Generalizing here - but most people who ask if muscle loss can be avoided while losing fat have no idea what volume is or what is enough too much or too little.


----------



## grizzldsealpoacher (Oct 20, 2016)

Hey everybody! Just my opinion but I feel at least in my fat loss muscle building journey, I found that restricting cals just left me flat in the gym and hungry all the time setting me up to eventually binge and kill the diet I was trying to follow . Cutting is something I feel should be done by more advanced people in there journey b/c it takes a ton a discipline to restrict your bodies natural urges to eat. I always try to find a middle ground with someone asking how to cut fat and gain muscle in the newb stages of there fitness . Usually the person just needs to asses their diet and clean it up, cut out the crap and that leaves a lot of room to eat . Eat to gain muscle and the mass building will will burn the fat. The higher volume and intensity that can be achieved eating well will help to lose the fat while gaining strength and muscle. Again its just what worked well for me . Its a long road and a constant learning experience, Training heavy and at max intensity in my opinion is as good at fat burning as any cardio and its really hard to do on a empty stomach


----------



## MrRippedZilla (Oct 20, 2016)

PillarofBalance said:


> Generalizing here - but most people who ask if muscle loss can be avoided while losing fat have no idea what volume is or what is enough too much or too little.

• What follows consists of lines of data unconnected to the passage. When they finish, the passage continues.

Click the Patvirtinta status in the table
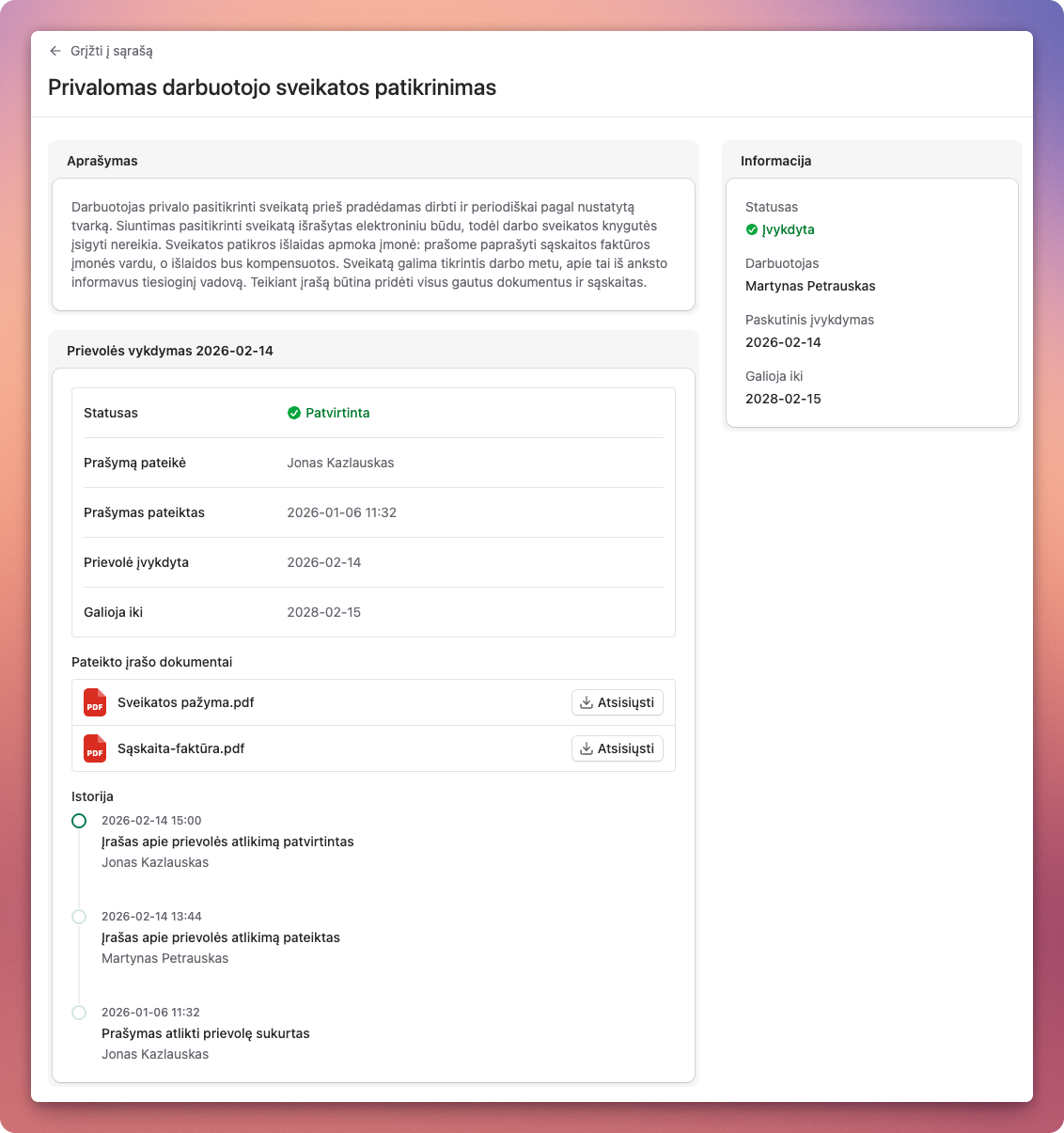tap(336, 413)
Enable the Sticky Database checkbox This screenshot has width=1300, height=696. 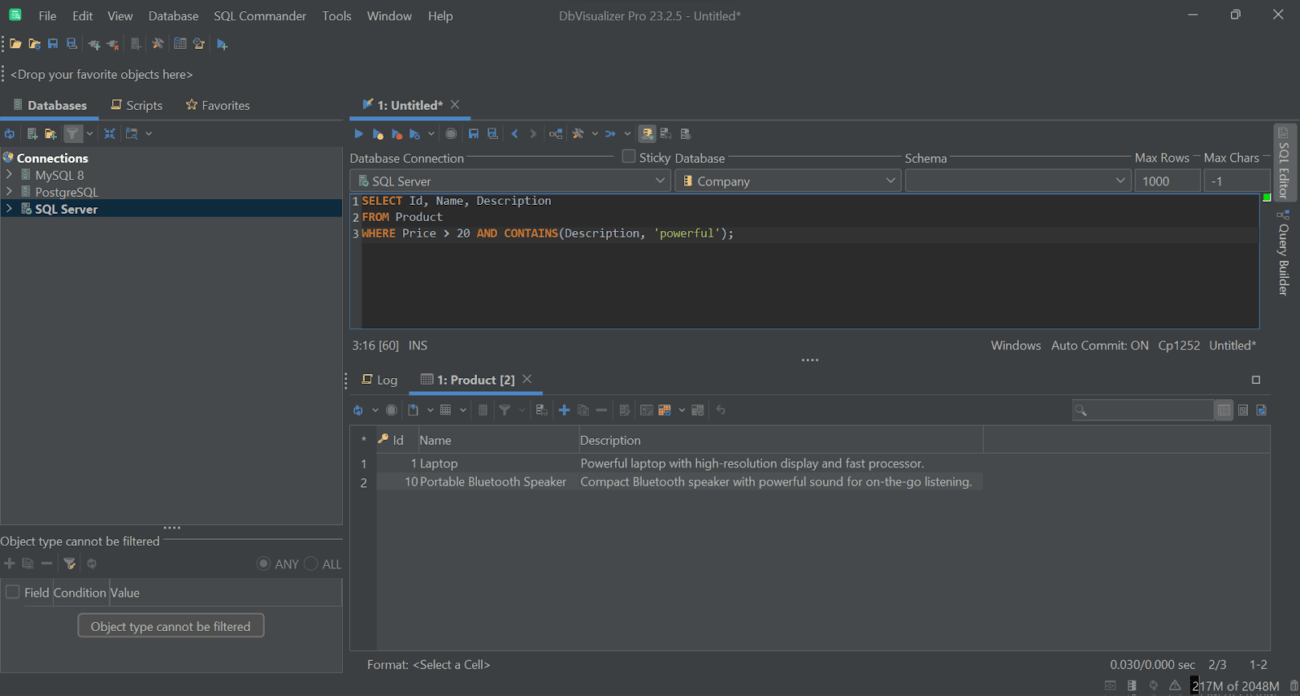point(628,156)
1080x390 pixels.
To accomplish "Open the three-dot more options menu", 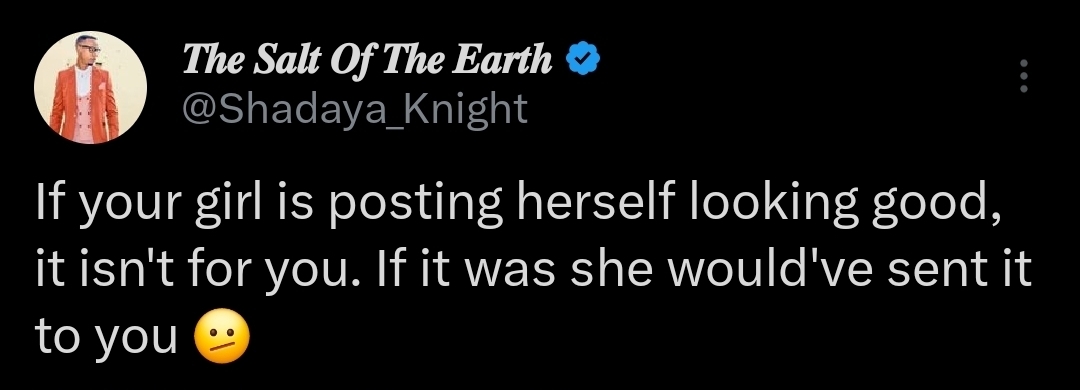I will point(1024,76).
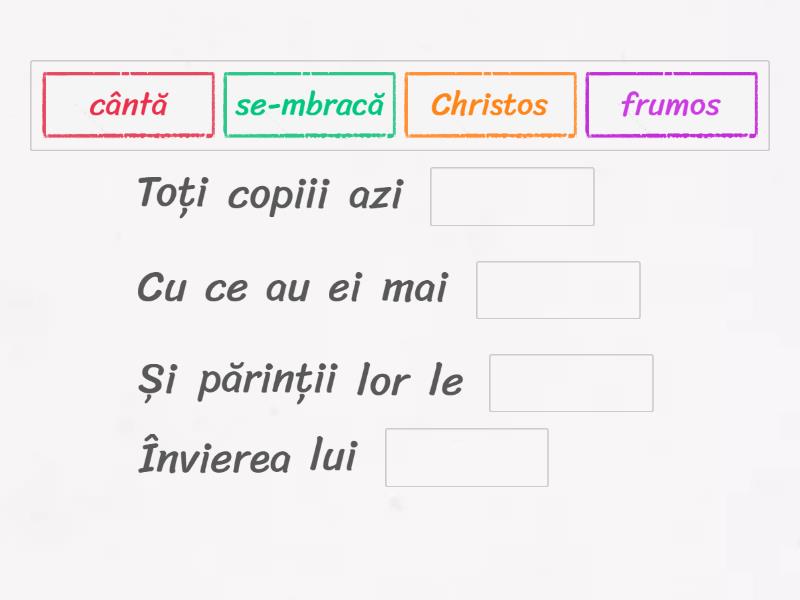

Apologies to the OP if this gets OTT at any point but since is actually an interesting topic that I've been discussing endlessly for the past few months with other coaches 

Let's start with definitions:
Training load (mistaken referred to as "volume" by some people) = intensity x volume
Volume = sets/reps/training density (rest periods, tempo, etc)
Intensity = weight on the bar

As a small side note, "intensity" actually refers to tension on the muscle (the KEY to maintaining/gaining mass) but since "tension" isn't something that can be objectively measured outside of a lab setting, it is used interchangeably with weight on the bar since that is how we create maximal tension PROVIDED that there are no issues with technique (big assumption but whatever). 

So when we say keep intensity high and volume low, we mean maintaining the amount of weight on the bar necessary to max out tension on the muscle (5-12RMs with a focus on 8RMs IME) while reducing the amount of work done at that level of intensity. 
The reason for this reduction is primarily twofold: 1) It takes less work to maintain than it does grow anyway and 2) the very nature of being in an energy deficit means that a drop off in work output HAS to occur somewhere in order to maximize the end results (think of it as trying to travel the same amount of miles on a full vs 60-90% fuel tank, shit isn't happening). 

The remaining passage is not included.